There's good news for young Americans thinking of buying a home in 1999. Thanks to the Internet, information on home buying is available right at your fingertips.
Internet sites offer calculators to help you compare the cost of buying versus renting or to figure out how much home you can afford.
If you are contemplating buying a home, your first step might be to compare the cost of buying versus renting. You can afford to pay more on a mortgage than you can pay for rent because the interest on the mortgage is tax deductible.
For example, for a taxpayer in the 31 percent tax bracket, a $1,500 monthly mortgage payment is comparable to $1,000 renter's fee. There's a handy calculator in the real estate section at www.moneycentral.com that makes the task of comparing renting versus buying much easier.

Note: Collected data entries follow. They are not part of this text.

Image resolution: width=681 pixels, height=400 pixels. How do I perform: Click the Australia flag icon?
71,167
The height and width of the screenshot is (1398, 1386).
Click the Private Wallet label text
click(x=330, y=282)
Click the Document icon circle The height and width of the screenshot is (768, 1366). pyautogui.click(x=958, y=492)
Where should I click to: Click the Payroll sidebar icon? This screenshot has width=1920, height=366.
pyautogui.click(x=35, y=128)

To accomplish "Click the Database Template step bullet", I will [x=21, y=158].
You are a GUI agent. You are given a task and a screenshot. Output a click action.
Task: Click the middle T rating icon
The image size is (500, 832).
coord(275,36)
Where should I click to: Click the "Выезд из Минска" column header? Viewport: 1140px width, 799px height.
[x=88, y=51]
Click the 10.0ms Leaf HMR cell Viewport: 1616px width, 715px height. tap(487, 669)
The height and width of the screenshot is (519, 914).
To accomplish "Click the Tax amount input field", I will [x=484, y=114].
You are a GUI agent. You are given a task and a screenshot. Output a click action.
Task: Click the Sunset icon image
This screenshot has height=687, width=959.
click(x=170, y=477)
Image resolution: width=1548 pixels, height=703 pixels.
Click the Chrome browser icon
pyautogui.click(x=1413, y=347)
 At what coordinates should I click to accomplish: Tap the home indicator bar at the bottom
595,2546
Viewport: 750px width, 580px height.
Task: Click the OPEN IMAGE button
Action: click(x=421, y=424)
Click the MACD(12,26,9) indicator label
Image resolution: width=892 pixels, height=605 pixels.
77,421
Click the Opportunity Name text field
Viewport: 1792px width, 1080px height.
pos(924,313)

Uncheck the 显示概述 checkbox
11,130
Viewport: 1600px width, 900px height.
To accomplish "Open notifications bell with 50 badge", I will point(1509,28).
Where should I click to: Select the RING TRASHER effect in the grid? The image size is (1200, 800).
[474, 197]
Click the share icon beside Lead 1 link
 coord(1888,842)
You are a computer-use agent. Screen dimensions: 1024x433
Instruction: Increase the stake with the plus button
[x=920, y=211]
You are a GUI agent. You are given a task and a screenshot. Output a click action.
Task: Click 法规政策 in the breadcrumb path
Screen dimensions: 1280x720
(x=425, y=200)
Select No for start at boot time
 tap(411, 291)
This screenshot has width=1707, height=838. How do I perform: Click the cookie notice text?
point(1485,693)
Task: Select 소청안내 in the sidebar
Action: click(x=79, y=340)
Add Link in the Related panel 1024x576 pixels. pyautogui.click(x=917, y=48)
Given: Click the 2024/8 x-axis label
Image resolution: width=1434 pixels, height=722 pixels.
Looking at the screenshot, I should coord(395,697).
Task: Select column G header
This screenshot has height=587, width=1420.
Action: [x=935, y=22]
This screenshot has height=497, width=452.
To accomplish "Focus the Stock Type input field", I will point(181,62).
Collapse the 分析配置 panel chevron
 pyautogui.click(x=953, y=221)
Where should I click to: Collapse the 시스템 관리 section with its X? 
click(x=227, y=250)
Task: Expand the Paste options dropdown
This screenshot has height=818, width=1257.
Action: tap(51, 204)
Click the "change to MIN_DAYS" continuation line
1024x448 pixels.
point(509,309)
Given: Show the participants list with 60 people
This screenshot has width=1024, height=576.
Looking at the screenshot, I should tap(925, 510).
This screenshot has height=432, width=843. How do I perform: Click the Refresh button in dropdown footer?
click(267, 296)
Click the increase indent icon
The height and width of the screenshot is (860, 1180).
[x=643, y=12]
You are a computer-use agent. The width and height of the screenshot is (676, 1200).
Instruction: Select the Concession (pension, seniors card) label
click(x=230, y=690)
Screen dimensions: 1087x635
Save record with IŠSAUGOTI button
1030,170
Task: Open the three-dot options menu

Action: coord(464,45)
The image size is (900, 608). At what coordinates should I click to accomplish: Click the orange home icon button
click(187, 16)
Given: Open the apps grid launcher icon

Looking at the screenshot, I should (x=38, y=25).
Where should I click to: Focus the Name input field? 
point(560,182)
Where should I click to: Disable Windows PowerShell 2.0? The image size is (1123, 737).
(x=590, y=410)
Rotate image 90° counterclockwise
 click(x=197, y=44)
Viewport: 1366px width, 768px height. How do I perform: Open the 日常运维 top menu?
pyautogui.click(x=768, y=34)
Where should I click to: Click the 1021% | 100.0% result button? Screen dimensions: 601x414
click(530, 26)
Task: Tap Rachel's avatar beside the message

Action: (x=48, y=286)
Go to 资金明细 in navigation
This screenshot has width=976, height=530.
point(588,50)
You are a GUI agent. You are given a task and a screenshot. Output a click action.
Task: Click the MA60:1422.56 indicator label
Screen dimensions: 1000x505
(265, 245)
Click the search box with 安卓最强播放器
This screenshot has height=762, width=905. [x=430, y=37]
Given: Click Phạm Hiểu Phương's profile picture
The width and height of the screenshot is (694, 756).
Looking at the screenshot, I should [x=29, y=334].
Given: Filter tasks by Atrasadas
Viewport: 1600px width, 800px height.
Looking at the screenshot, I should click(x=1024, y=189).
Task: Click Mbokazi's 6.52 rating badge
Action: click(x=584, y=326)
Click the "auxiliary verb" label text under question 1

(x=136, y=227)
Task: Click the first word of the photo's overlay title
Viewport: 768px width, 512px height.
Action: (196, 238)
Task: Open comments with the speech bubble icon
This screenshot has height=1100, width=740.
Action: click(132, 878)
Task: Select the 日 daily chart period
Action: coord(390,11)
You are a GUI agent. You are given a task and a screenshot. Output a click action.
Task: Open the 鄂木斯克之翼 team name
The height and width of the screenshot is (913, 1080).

A general rule of thumb is that if you expect to stay in a new house for seven years, you'll be better off buying. That's because there are many up-front costs associated with buying a home. If you sell your home again in a year or two, you won't be able to recover those costs.
What can you afford to pay for your first home? Banks and other lenders have very strict lending rules. The amount you pay for principal and interest can't represent more than 28 percent of your gross take-home pay, or the amount on your paycheck before any taxes or other deductions are taken out. So let's say you earn $36,000 a year or $3,000 a month. Twenty-eight percent of $3,000 is $840.
There is a second part to this equation. The principal and interest plus insurance and real estate taxes-called PITI-and any other long-term debts you have, such as school loans and car payments, can't exceed 36 percent of your gross pay, or $1,080 in our example. Some lenders offer expanded ratios, however.
You must also decide what you can afford to pay as a down payment. You can find lenders who will loan you up to 95 percent or even 97 percent of the price of your home. But, if you borrow more than 80 percent, you'll have to buy private mortgage insurance, or PMI, which is added to the cost of your monthly mortgage payment.
The best way to figure out how much house you can afford is to use the calculators available on the Internet at www.hsh.com, the Web site of HSH Associates, a leading provider of data on the mortgage market.
HSH also offers a 56-page booklet, How to Shop for a Mortgage, containing charts and tables to help you decide what kind of mortgage suits you best. Also included: a survey of lending institutions in your area and their current mortgage rates. The booklet costs $23 and is available by calling 1-800UPDATES.